Book Review: Wind Through the Keyhole

I recently finished Wind Through the Keyhole, by Stephen King. This book is a recent addition to the Dark Tower series, in between Wizard in Glass and Wolves of the Calla. (If that means anything to you) Wizard was published in ’97 and Wolves in ’03, but Wind Through the Keyhole was published in ’12. King says in his forward that it is sort of like book 4.5. Sometimes a writer discovers that a story really isn’t finished after all, and it appears that is the case here.

If you haven’t read any of the Dark Tower series, just ignore this book and begin with The Gunslinger. The Dark Tower books are set in a futuristic/western/fantasy world that in some places overlaps our time line and in others deviates into bizarre machines that control the world. 
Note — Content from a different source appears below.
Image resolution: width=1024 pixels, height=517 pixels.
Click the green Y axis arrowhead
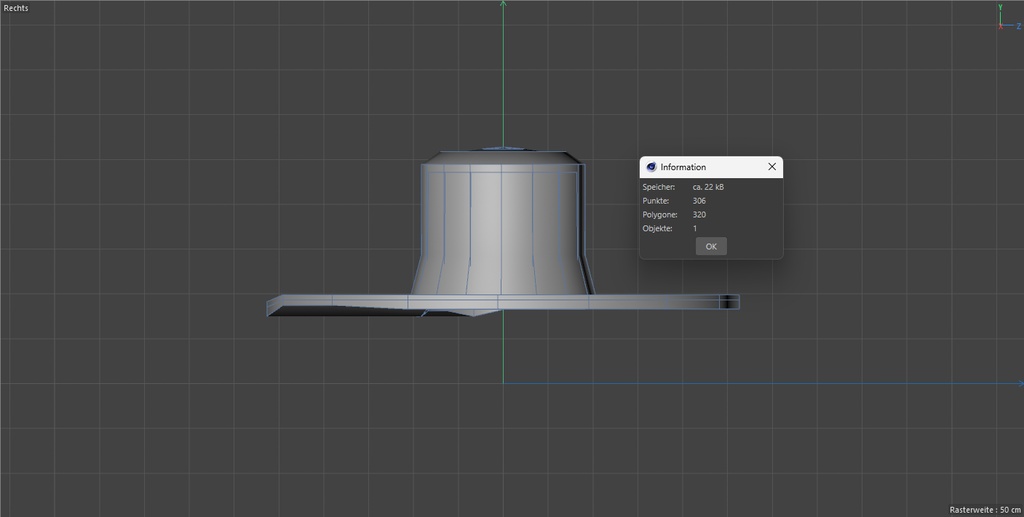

Wind Through the Keyhole is a story within a story within a story. Roland and his gang settle in to shelter from a stark blast – a terrible tornado/hurricane/arctic storm that will freeze everything in its path – and this reminds Roland of a story from his youth as a fledgling gunslinger (law man), and in that story he told the story of young Tim and his adventures seeking truth and also weathering a stark blast. In typical King fashion, this story reaches out and holds you from beginning to end, twisting and turning along a winding path that is all together fascinating and at the same time never losing its way. The writers talent is well known and his praises rightly sung. It isn’t necessary to read this book in order with the others, but it does help develop Roland’s character a tiny bit. He is alternately cold hearted and sentimental, a clash of his history with his conscience, and truly the much beloved anti-hero hero of the Dark Tower series.